Often the failure to reach functional success is based on short-term planning or inadequate understanding of the local ecosystem. These shortcomings often include inappropriate location, unnatural shape, excess sedimentation and/or erosion, unsuitable substrate, limited nutrients or organic matter, and inadequate edge area around the restoration site (Zedler and Callaway 2000). In addition to the difficulty in obtaining full functional success, it is also more difficult to determine and requires more advanced monitoring techniques (Kentula 2000).
In many areas, including Louisiana, the goal of restoration is to improve the overall ecosystem function with a series of restoration projects (Steyer and Llewellyn 2000). Landscape success is achieved when a restoration area contributes to the ecological integrity of surrounding ecosystems (Kentula 2000). This is the type of success focused on in Louisiana, where projects are selected by a task force comprised of federal and state agencies (Steyer and Llewellyn 2000). Their objective is to prioritize projects that will efficiently allocate federal funds and effectively restore the coastal landscape, based on the evaluation of past projects.


The importance of monitoring restoration projects


The assessment of restoration projects is crucial for the improvement of restoration techniques. Monitoring is used to regularly evaluate the progress of a restoration project. Despite its importance, monitoring is often the least supported step of restoration projects due to lack of funding, commitment of time, appropriate control or reference sites, standard protocol, sound science, and hypothesis testing (Steyer and Llewellyn 2000). Monitoring required to fulfill a permit is often discontinued before full assessment of the project process can be completed. Or, in other cases the indicators used do not capture the data to suggest reasons for successes or failures (Zedler and Callaway 1999). This demonstrates a need to develop monitoring techniques for salt marsh restoration projects.

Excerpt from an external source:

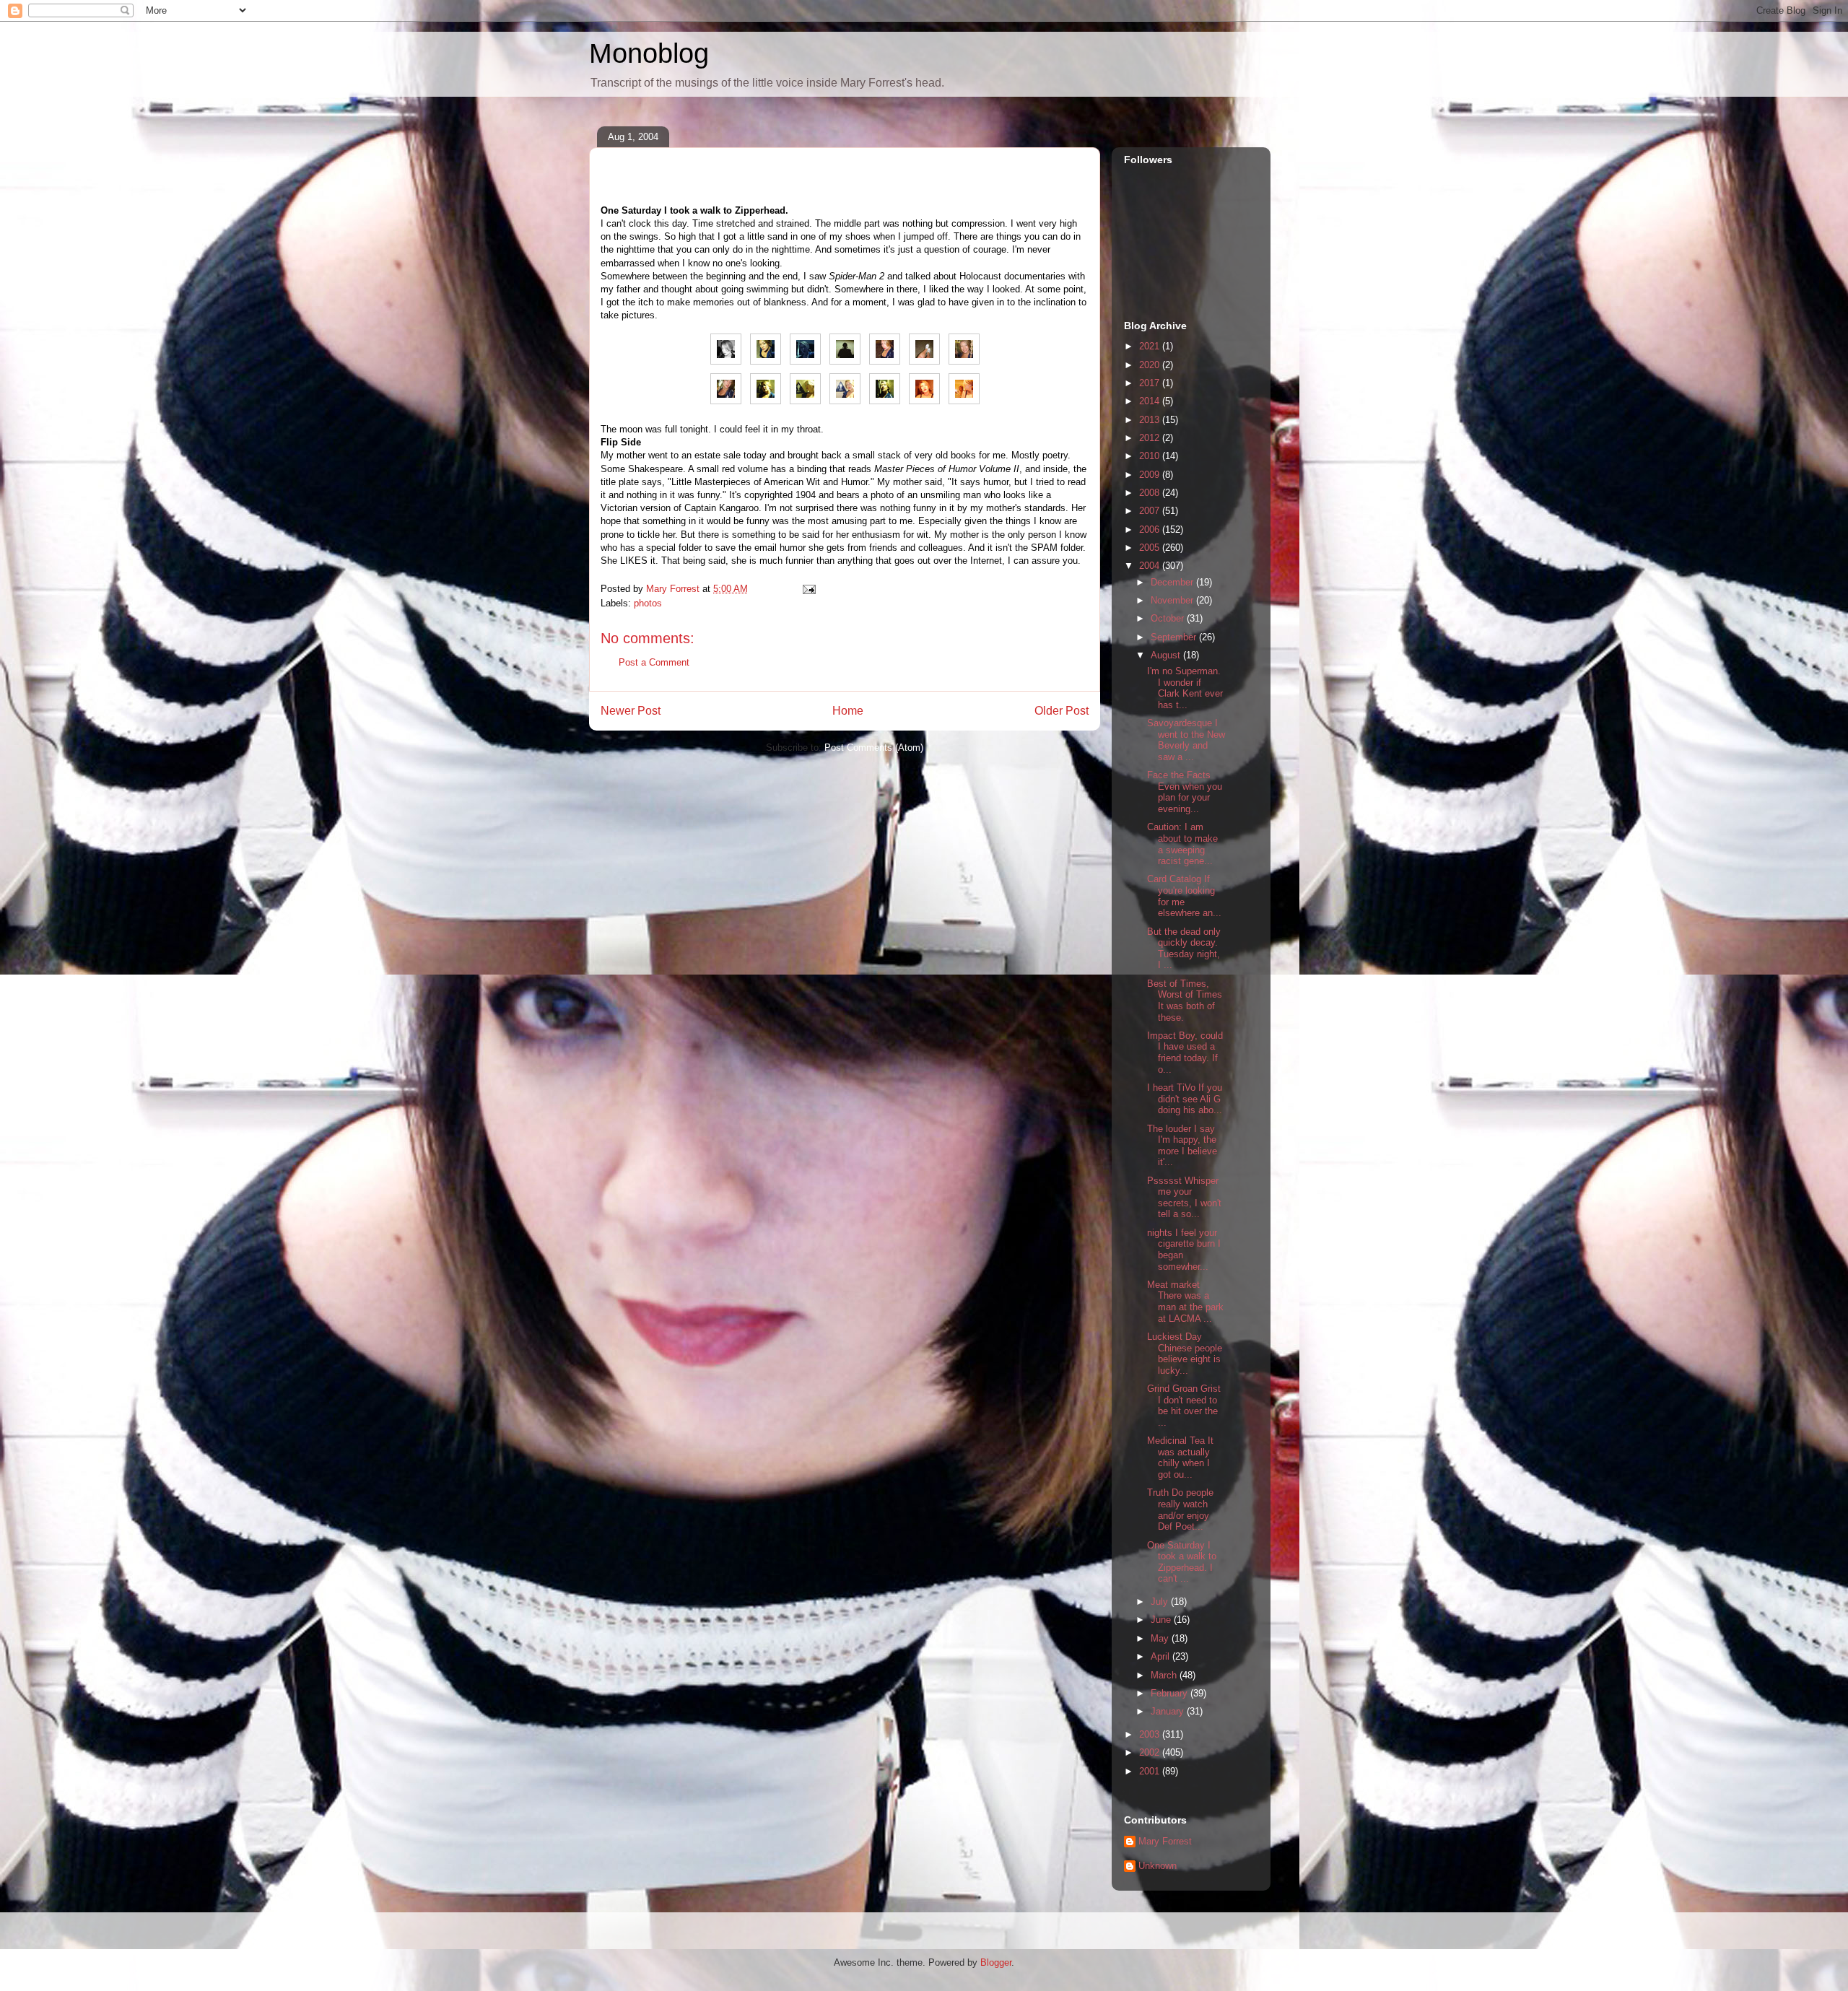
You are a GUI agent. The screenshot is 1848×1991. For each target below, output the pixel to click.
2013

If used correctly, monitoring can be used to update the current understanding of social and ecological change (Steyer and Llewellyn 2000). Adaptive management is the term used to describe projects that take account of monitoring results in the planning process. This process allows for flexibility so that if deviations from the original plan occur, a process has been developed to ensure that the restoration plan continues to progress. Even the most well-planned projects can face unexpected problems (Zedler and Callaway 2000), and adaptive management provides methods of managing and anticipating such events.